Pas vanaf 1924 weten we alle bewoners van het pand. Vanaf dat jaar was het huis bewoond door de familie Spiering. Kees Spiering en Frederiek van Lopik hadden één zoon, Johan. Johan trouwde met Dirkje Rijnhout en woonde na zijn huwelijk ook in dit pand. Dirkje was de zus van Piet Rijnhout die vanaf 1946 op de andere hoek van de Ruiterstraat met de Kerkstraat woonde. Johan en Dirkje hadden vier kinderen: Jannie, Rie, Adrie en Kees. Vader Kees en zoon Johan waren groenteventers in Eindhoven. Zij woonden er tot 1954.
Het pand op de hoek van de Ruiterstraat en de Kerkstraat bestond uit twee huizen. Opa Kees en oma Frederiek woonden links in De Arck en Johan woonde met zijn gezin rechts in de Trippen.
Opa Kees en zoon Johan waren groenteventer van beroep. Hun opslagruimte was in de schuur aan de Ruiterstraatkant van het huis. Ze reden dagelijks met hun Chevrolet of Ford ‘vrachtauto’ van Zaltbommel naar Eindhoven waar ze hun groente verkochten. Piet Rijnhout was van 1931 tot 1934 als knecht in dienst bij Kees Spiering. Hij ging mee venten in Eindhoven totdat hij TBC kreeg en thuis moest kuren.
In de oorlog werden de twee auto’s van de familie Spiering gevorderd door het Rode Kruis. Doordat ze zonder auto kwamen te zitten konden ze niet meer gaan venten in Eindhoven. Toen heeft Johan, via buurman Van der Donk (Ruiterstraat 20), een paard (Nellie) en een wagen gekocht om zijn groenten uit te venten. Hij verhuisde naar Eindhoven.
Toen Johan naar Eindhoven vertrok stopte opa met het venten van groenten. Opa en oma verhuisden naar de rechter kant van het pand en het linker deel, ‘de Ark’, werd verhuurd aan de familie Roza.

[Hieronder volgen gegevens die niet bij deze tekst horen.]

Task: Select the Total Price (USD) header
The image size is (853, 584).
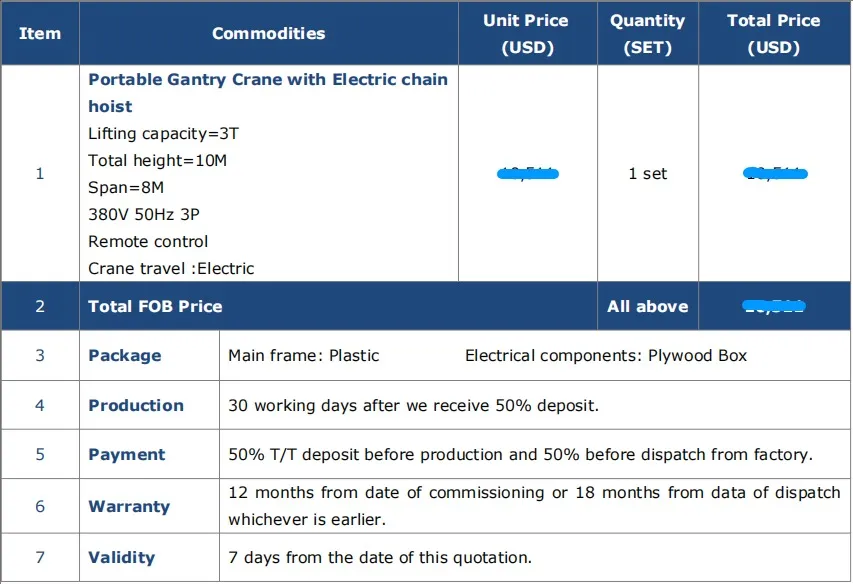Action: (x=774, y=34)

Ze hadden drie auto’s, een Nash (personenauto) en twee vrachtauto’s (een Ford en een Chevrolet). De drie auto’s konden gemakkelijk in de schuur die een grote deur had in de Ruiterstraat.. Er was dan nog plaats genoeg voor twee schommels, een fiets ( niet alle kinderen hadden een fiets) en opgeslagen groente en fruit.
De familie Spiering was Nederlands Hervormd. Opa ging naar de Gereformeerde kerk in de Steigerstraat
Het huis werd verwarmd met een kolenfornuis waarop altijd een ketel stond. Er was geen telefoon.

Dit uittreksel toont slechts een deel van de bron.